В Совет доносили, что в Алатырском уезде разбойники напали на село Пряшево, принадлежащее князю Куракину, убили приказчика, сожгли более двухсот дворов и две церкви. (Нападение на церкви и ограбление их вообще было и в XVIII, и в XIX веке явлением частым.) Вооруженная ружьями и пушками разбойничья ватага собиралась штурмовать и сам Алатырь. Верховный тайный совет распорядился послать против "набродного народа" кавалерийские части с генерал-майором или полковником во главе.

"Разбойничье движение", как мы увидим, постепенно нарастало, пока взаимная враждебность сословий, социально-политических групп, массы населения и военно-бюрократического аппарата не взорвалась гражданской войной — пугачевщиной.

Через сто с лишним лет, в стабильные 1830-е годы, отчеты Министерства внутренних дел свидетельствуют о ежегодных убийствах помещиков во всех губерниях. Социального мира в России не было вообще. Была ложная стабильность — насильственное замирение народа машиной подавления. И если в 1839 году шеф политической полиции граф Бенкендорф в официальном докладе императору назвал крепостное право "пороховым погребом под государством", то можно с уверенностью сказать, что на этом пороховом погребе страна жила непрерывно с петровских времен, ибо уже существующее крепостное право было усугублено именно тогда до степени рабства, отягощено безжалостной фискальной политикой, а крестьянин лишен прямой связи с государством и гражданского правосознания.

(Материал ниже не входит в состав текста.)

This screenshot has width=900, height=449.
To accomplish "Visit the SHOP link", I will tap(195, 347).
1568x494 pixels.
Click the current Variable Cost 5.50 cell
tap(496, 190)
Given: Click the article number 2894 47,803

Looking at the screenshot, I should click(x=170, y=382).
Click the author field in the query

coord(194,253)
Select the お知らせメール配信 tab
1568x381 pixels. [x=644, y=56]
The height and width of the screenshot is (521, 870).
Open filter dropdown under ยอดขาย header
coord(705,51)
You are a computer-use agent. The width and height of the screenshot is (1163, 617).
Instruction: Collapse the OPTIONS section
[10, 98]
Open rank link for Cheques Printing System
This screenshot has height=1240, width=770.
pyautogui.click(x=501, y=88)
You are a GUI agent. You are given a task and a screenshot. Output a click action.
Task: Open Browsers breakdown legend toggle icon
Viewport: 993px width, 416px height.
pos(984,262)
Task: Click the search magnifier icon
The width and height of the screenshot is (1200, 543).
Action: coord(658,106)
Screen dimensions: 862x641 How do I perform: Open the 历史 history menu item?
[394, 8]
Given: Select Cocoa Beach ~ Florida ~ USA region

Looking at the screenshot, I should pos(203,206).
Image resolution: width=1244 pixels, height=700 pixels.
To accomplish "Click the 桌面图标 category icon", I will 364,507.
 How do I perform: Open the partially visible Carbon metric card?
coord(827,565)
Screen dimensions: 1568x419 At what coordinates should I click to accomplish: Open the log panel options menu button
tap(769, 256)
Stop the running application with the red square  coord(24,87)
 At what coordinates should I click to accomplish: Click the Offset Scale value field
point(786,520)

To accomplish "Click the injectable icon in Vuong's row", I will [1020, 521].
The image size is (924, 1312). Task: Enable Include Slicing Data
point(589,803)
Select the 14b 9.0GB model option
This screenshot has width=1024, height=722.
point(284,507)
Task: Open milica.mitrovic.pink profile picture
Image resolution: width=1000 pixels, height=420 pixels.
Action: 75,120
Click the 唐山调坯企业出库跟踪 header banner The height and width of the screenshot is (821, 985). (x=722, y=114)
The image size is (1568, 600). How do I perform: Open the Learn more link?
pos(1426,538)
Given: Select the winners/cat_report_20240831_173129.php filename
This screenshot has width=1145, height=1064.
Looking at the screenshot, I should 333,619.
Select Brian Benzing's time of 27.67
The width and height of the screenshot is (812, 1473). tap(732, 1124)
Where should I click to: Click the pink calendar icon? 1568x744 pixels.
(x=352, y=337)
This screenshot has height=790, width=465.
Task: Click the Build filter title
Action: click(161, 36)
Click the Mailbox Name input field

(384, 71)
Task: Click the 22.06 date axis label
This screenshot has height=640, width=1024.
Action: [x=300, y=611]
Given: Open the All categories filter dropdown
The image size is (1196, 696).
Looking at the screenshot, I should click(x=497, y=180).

Положение дел к концу 1720-х годов было таково, что необходимость кардинальных перемен ясна стала любому думающему человеку.

Перемены эти могли реализоваться в двух направлениях. Те государственные мужи, чьи мечтания олицетворяла доктрина Остермана и Феофана Прокоповича, считали, что следует восстановить петровскую систему железного контроля, усовершенствовав и модернизировав ее, и сильной рукой регулировать жизнь страны. Те, кто понимал пагубность петровской модели, те, кто, как князь Дмитрий Михайлович Голицын, желали истинной европеизации, думали о структуре, органически соединявшей все сословные и социальные группы, основанной на постепенной гармонизации интересов. Они ориентировались как на прошлое России — Земские соборы, Боярскую думу, традиции сословного государства, — так и на свежий европейский опыт.

Все понимали, что приближается кризис. Понимали это и Долгорукие, судорожно пытавшиеся закрепить свое положение женитьбой юного императора на сестре фаворита.

Это были напрасные мечты. Для того или иного разрешения кризиса требовались люди совсем иного ранга, чем фаворит и его отец. В такие моменты сочетание человеческих воль, образующих поле исторического напряжения, складывается — при кажущейся хаотичности — в предельно четкий рисунок и сталкивает людей, сконцентрировавших в своих программах ведущие тенденции эпохи. Эти тенденции могут быть оформлены с разной степенью ясности. Но вектор каждой из них ощутим с роковой определенностью.